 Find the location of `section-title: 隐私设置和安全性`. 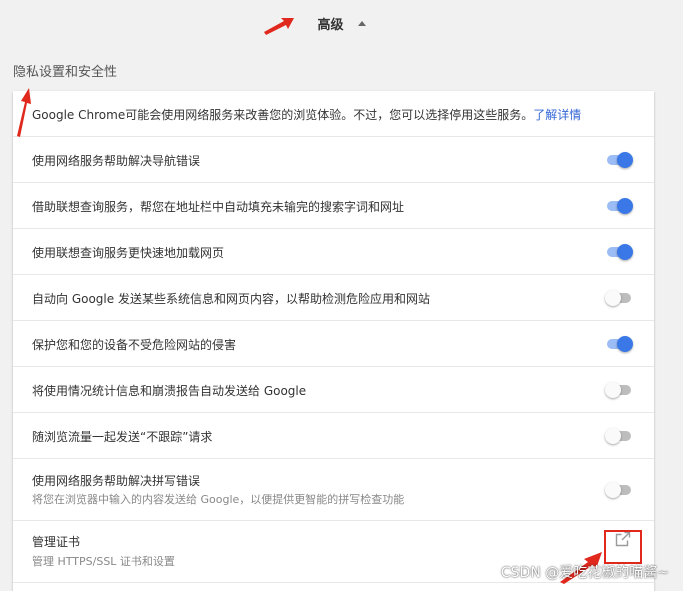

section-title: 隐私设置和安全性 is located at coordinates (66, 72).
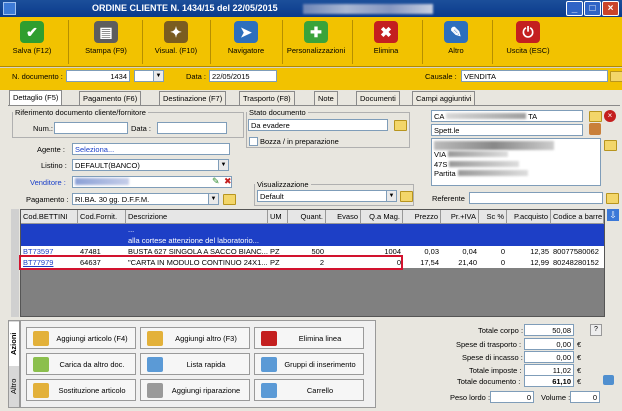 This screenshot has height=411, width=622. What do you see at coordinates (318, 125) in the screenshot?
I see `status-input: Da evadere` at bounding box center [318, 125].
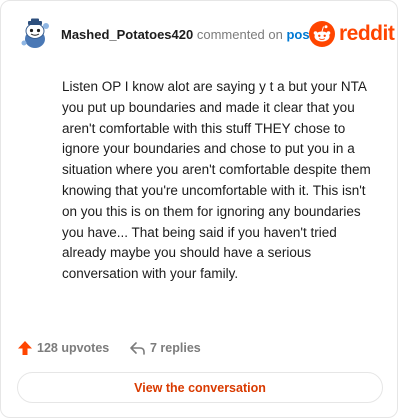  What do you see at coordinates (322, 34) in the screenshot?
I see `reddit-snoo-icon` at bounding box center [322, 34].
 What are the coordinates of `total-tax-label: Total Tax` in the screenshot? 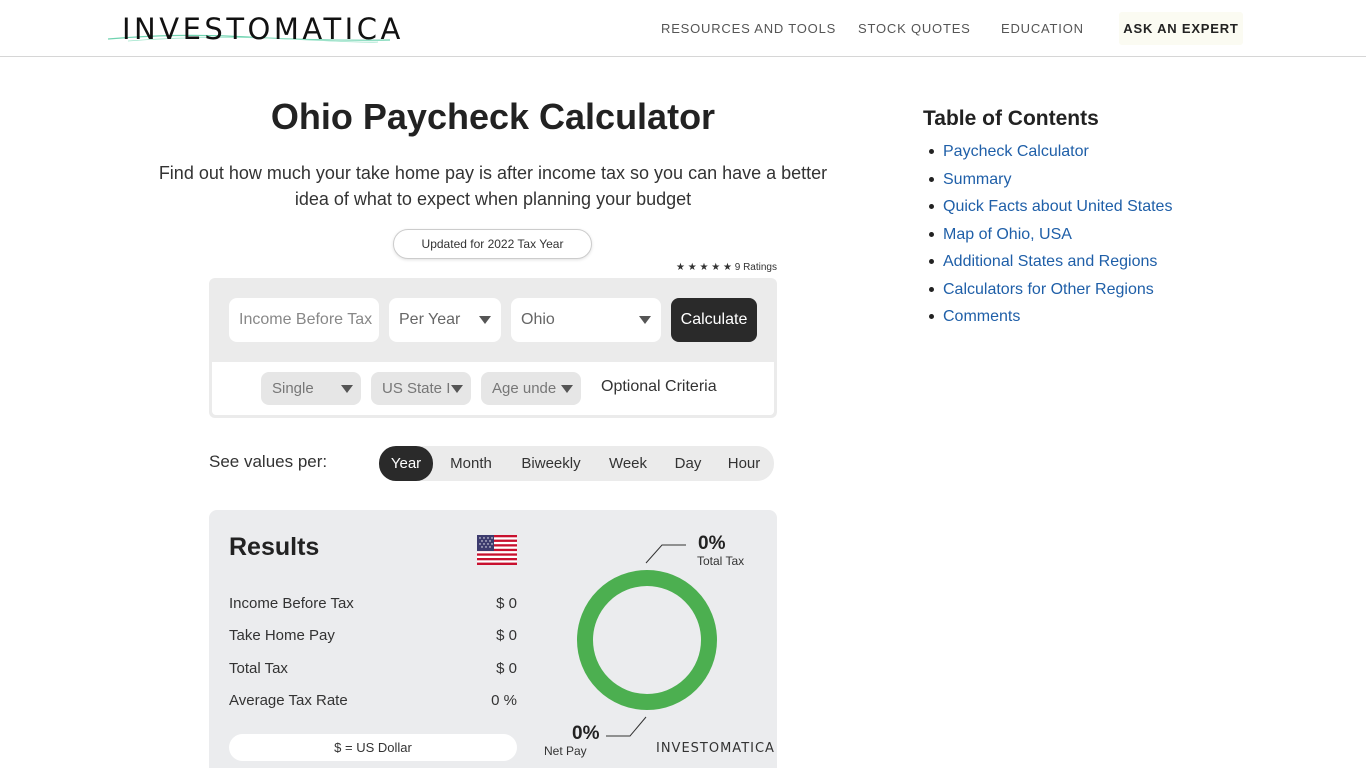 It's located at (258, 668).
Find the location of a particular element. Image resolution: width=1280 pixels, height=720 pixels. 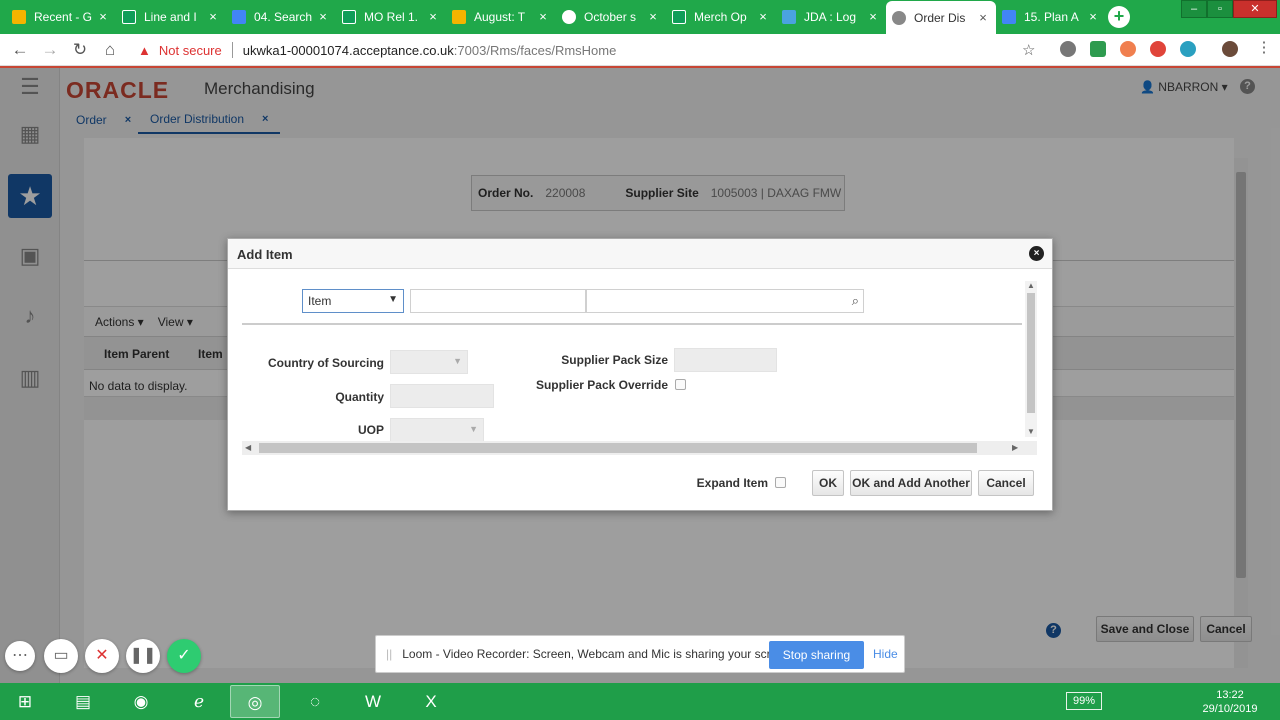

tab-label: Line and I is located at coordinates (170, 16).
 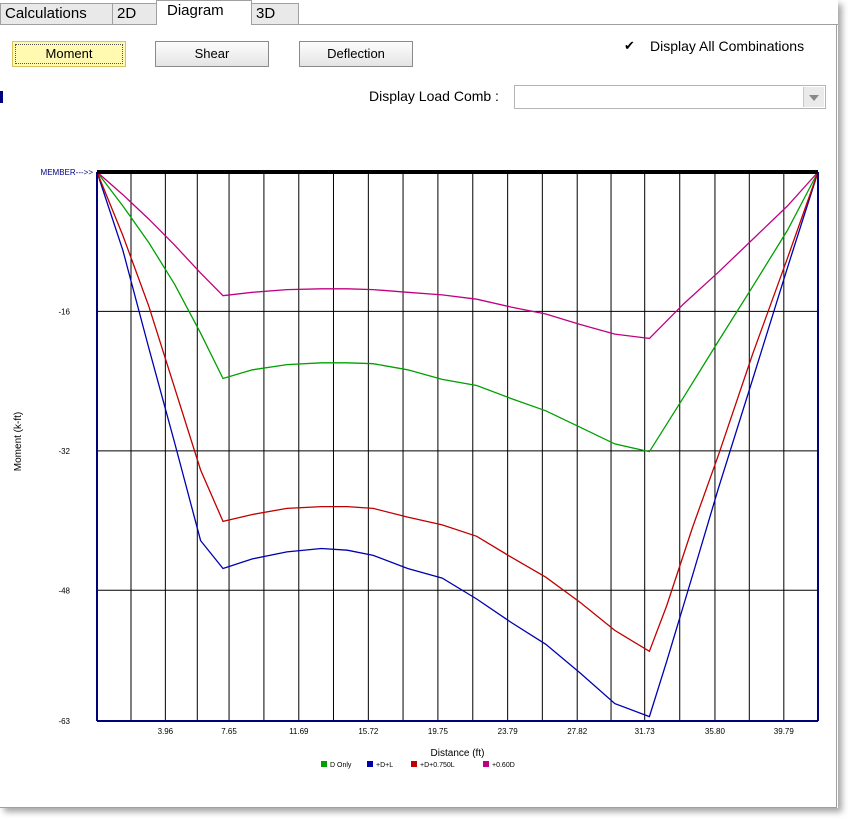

_ _ _ _ _ _ _

◆ **What is required**: Echo the lines word for word, from the line with "Find the location of a" through the last of the lines, omitting any pictures.

◆ **Exercise output**:
Find the location of a particular element. Image resolution: width=1280 pixels, height=720 pixels. 

tab-label: Line and I is located at coordinates (170, 16).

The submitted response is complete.